* BEGIN Source text *

For more than a decade, it has been my job to cover the Oscars, attend fashion shows in Paris and New York, have lunch with Robert De Niro and dinner with Madonna, interview everyone from that Harry Potter kid to Beyoncé.
In other words, star-struck is not in my current repertoire and yet, when I saw the Aga Khan, now 77 years old, in my hometown of Toronto, star-struck is precisely what I felt. All that stuff from childhood was coiled up in the occasion.
There are a million immigrant stories in the city; this is mine.
By: Shinan Govani Special to the Star, Published on Thu Sep 18 2014
Shinan Govani, formerly a social columnist at the National Post, is currently a contributing editor and celebrity columnist for Hello! Canada magazine. As a Shia Ismaili Muslim, he explains why the Aga Khan Museum, opening Thursday, means so much to him, his family and his community.
Expectancy built as I walked across a glazed courtyard with paths the size of tarmacs and the promise of an extraordinary garden come spring.
Here on Wynford Drive, the imminent arrival of His Highness the Aga Khan for last Friday’s ceremonial opening of the Ismaili Centre and Aga Khan Museum would surely be a trigger for jubilation.

* END Source text *
* BEGIN Record excerpts *

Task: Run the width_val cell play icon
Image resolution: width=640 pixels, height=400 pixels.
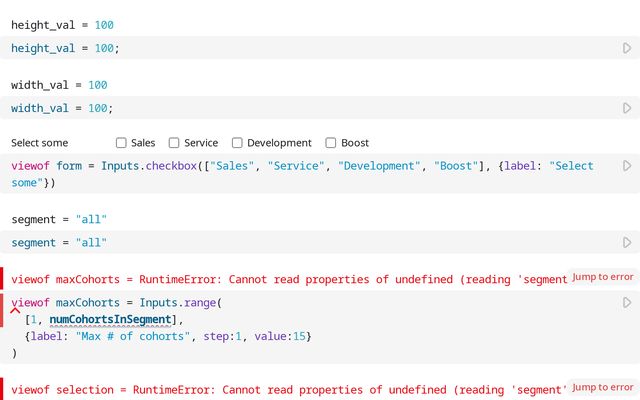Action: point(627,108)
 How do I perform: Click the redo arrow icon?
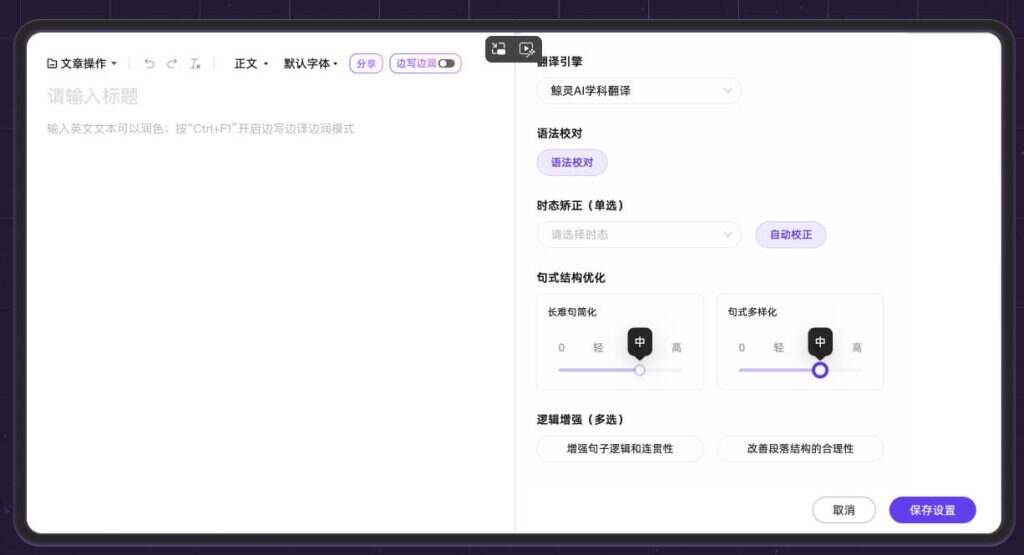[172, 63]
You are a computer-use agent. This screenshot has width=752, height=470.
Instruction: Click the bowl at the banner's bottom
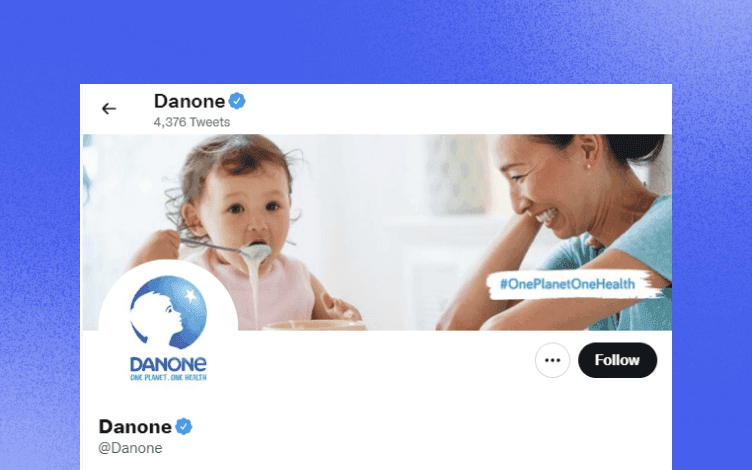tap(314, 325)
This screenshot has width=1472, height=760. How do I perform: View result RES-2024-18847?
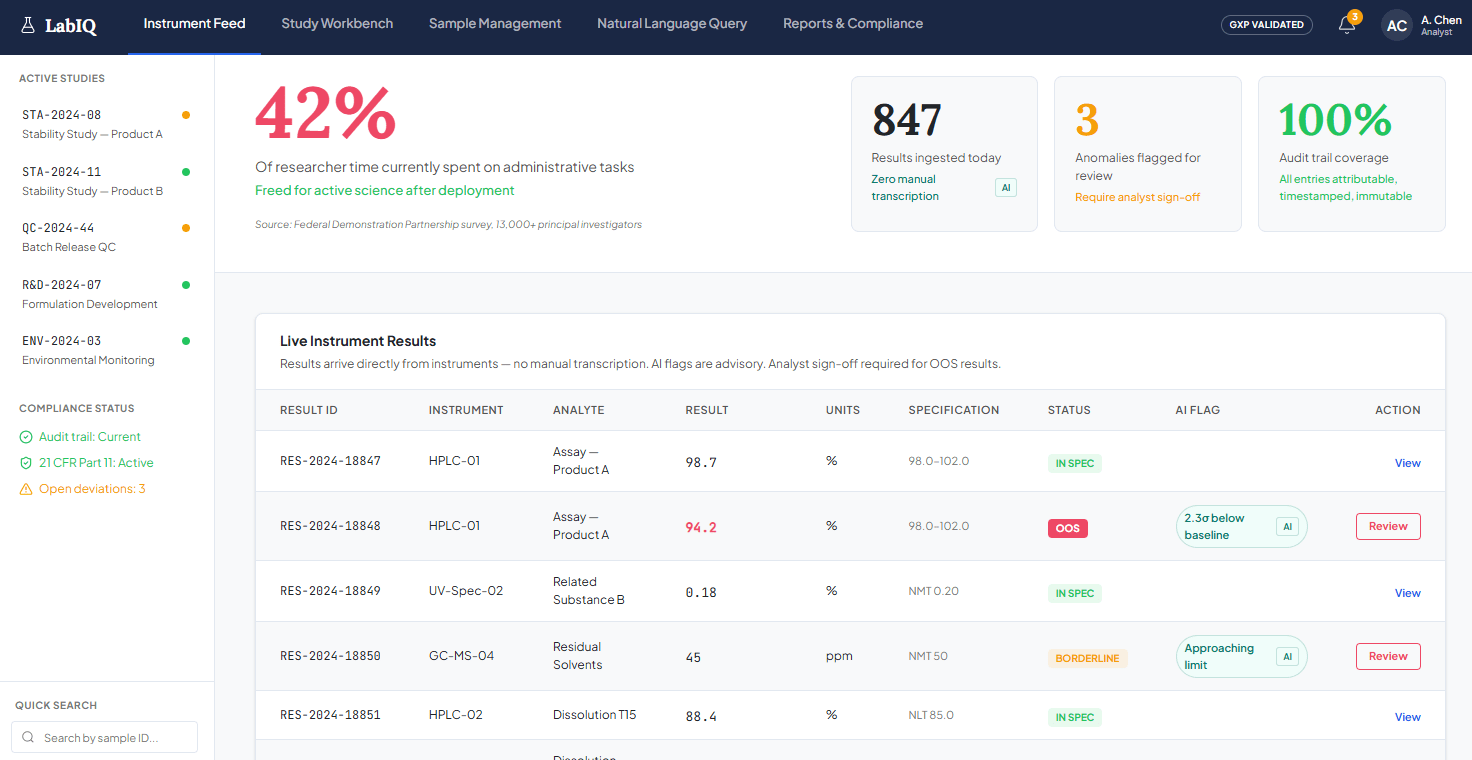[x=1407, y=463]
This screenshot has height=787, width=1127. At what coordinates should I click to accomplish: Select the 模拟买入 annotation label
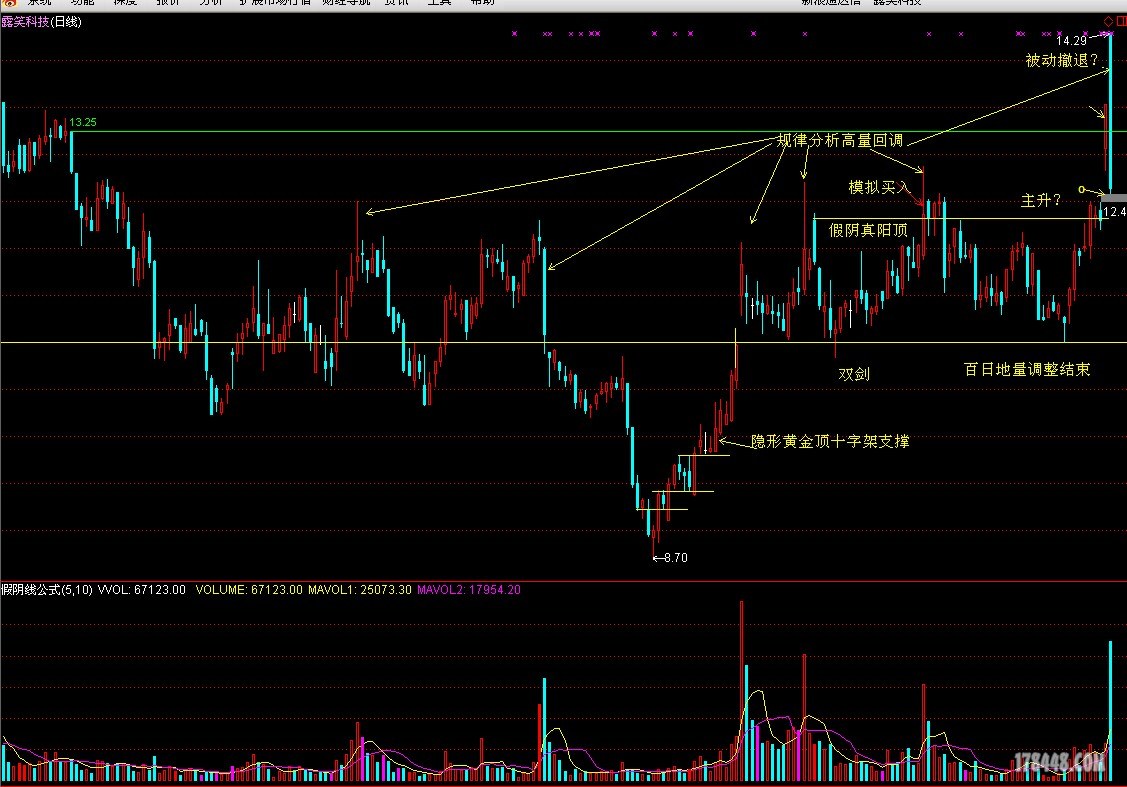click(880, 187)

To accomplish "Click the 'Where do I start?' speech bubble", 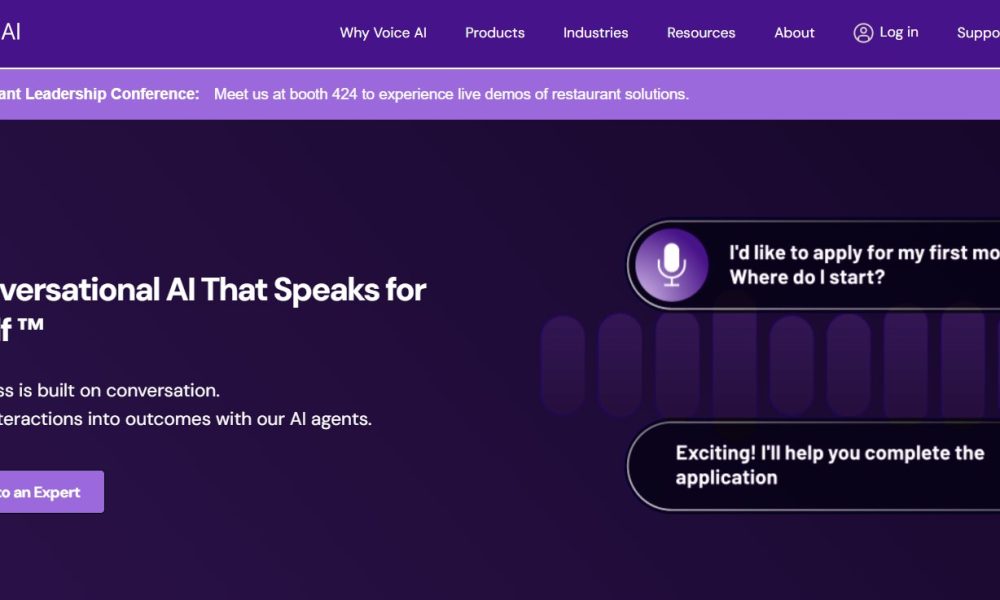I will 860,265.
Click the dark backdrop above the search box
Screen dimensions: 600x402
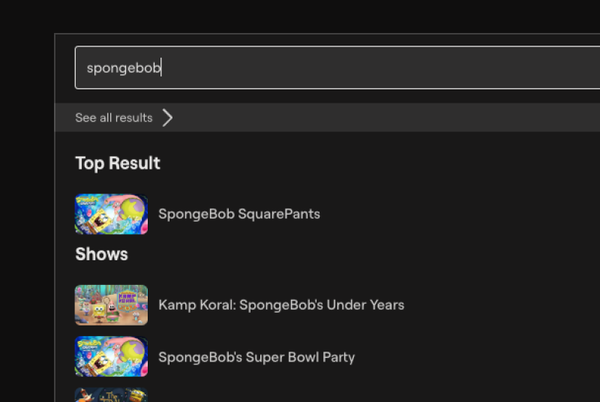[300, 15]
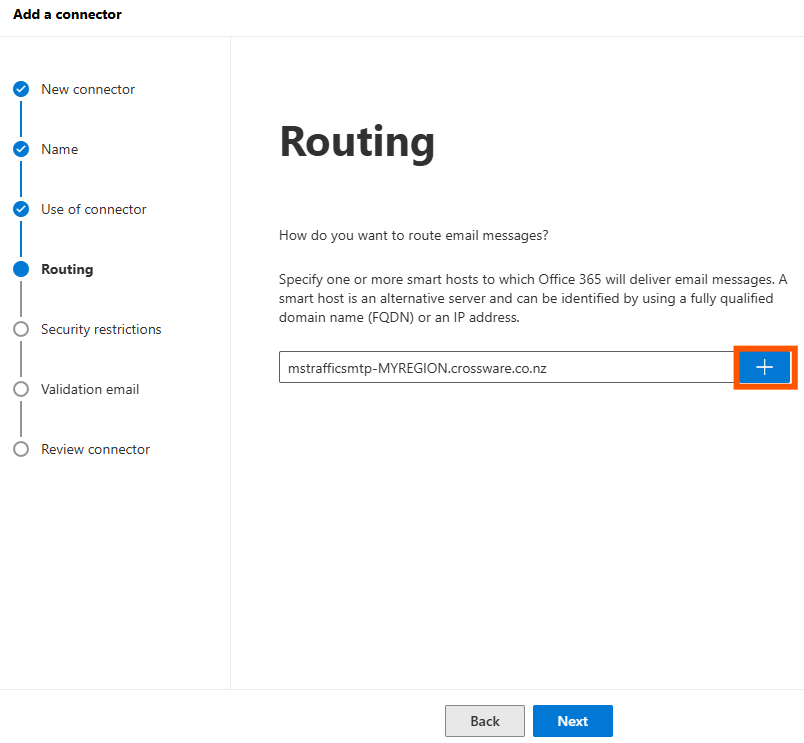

* END Record excerpts *

* Goal of the exercise
Copy out word for word the passage of the Aga Khan Museum article that starts at the words "For more than" and ends after "and his community.".

* Correct output
For more than a decade, it has been my job to cover the Oscars, attend fashion shows in Paris and New York, have lunch with Robert De Niro and dinner with Madonna, interview everyone from that Harry Potter kid to Beyoncé.
In other words, star-struck is not in my current repertoire and yet, when I saw the Aga Khan, now 77 years old, in my hometown of Toronto, star-struck is precisely what I felt. All that stuff from childhood was coiled up in the occasion.
There are a million immigrant stories in the city; this is mine.
By: Shinan Govani Special to the Star, Published on Thu Sep 18 2014
Shinan Govani, formerly a social columnist at the National Post, is currently a contributing editor and celebrity columnist for Hello! Canada magazine. As a Shia Ismaili Muslim, he explains why the Aga Khan Museum, opening Thursday, means so much to him, his family and his community.